I am driven to the conclusion that, on the balance of probabilities, an accidental fall whilst in FC’s care is much less likely than an inflicted injury, one which FC has sought to cover by reliance on a lack of memory of the event.
I conclude that CC suffered 2 skull fractures to the right parietal bone and an intracranial injury later manifesting in chronic subdural collections whilst in the care of FC on 27 February 2024. There was either a single impact with greater force than would be occasioned by an accidental fall from a carer’s arms or 2 separate incidents of shaking and impact. On the evidence I cannot say one is more likely than the other. If it were a single impact, that was a deliberate act and it required greater force than an accidental drop from a carer’s arms. If it were a combination of shaking and an impact, the impact may have been accidental (such as by dropping CC) but the shaking could not have been; it was deliberate.
Ms Howe KC for M highlighted the impact of this on CC in her closing submissions:
CC has lost vital months of maternal care during the most critical period for the development of his attachments. He may have incurred permanent emotional harm as a consequence. This is all because FC was too cowardly to own his behaviours and accept responsibility for what he did to CC, preferring instead to point a finger at M and keeping silent for months to protect himself. What FC has done is unforgiveable…
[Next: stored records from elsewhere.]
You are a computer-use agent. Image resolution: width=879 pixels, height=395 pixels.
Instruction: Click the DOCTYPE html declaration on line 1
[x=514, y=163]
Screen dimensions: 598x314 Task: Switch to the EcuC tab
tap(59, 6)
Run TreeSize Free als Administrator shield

I agree. FC has inflicted significant harm on CC: through physical injury and emotionally through persisting in denying responsibility for his actions which has led to the separation of CC from M. And all this when his ultimate position was that he admitted causing the physical injuries through culpable accident, albeit I have gone further to find he inflicted them. FC has engaged in a deliberate and cynical attempt to conceal the true facts and has, at almost every turn, sought to evade and minimise his responsibility.
Group 8: Observers
Mr Jalloh’s evidence was:
[E126]
An impact that causes a skull fracture is painful and associated with an immediate change in behaviour such as crying, irritability, or appearing stunned.
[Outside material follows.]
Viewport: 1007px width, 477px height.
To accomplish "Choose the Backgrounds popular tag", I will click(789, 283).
Dr Cartlidge’s evidence was:
[E187]
The skull fractures would have been initially very painful, typically for about 10 minutes (unless CC was rendered unconscious by the causal event)
[E193]
Skull fractures would have been painful. In my opinion, any person witnessing the causal event(s) would have realised that CC had been hurt.
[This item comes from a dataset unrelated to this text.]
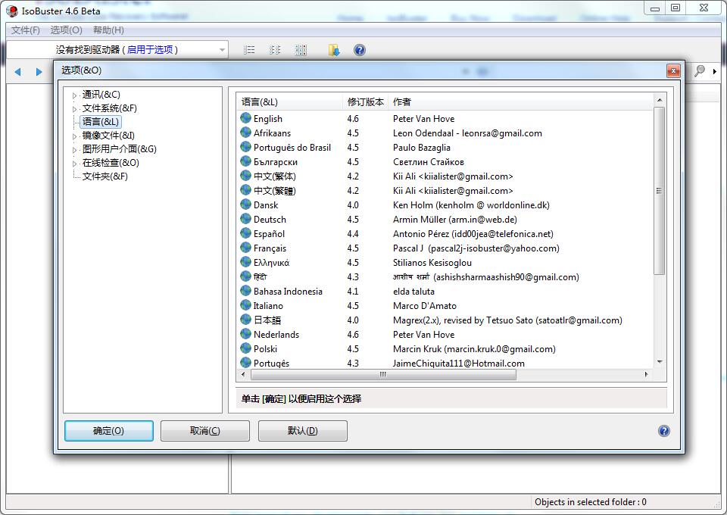Image resolution: width=727 pixels, height=515 pixels.
Task: Click the 确定 button
Action: (109, 431)
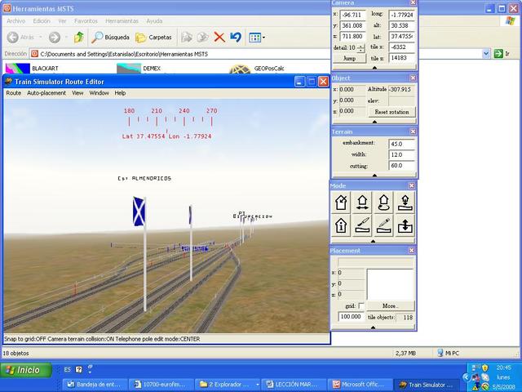
Task: Select the object select mode icon
Action: (341, 203)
I conclude that the skull fractures would initially have been very painful for around 10 minutes and an observer of the causative event would have known CC had been hurt. I conclude FC was aware CC had been hurt; that was why he was repeatedly messaging M. I conclude that M could not have been aware of the seriousness of the injury thereafter but would have been, and was, aware CC was unwell.
Threshold
In light of the findings there can be no doubt that the section 31(2) threshold is crossed.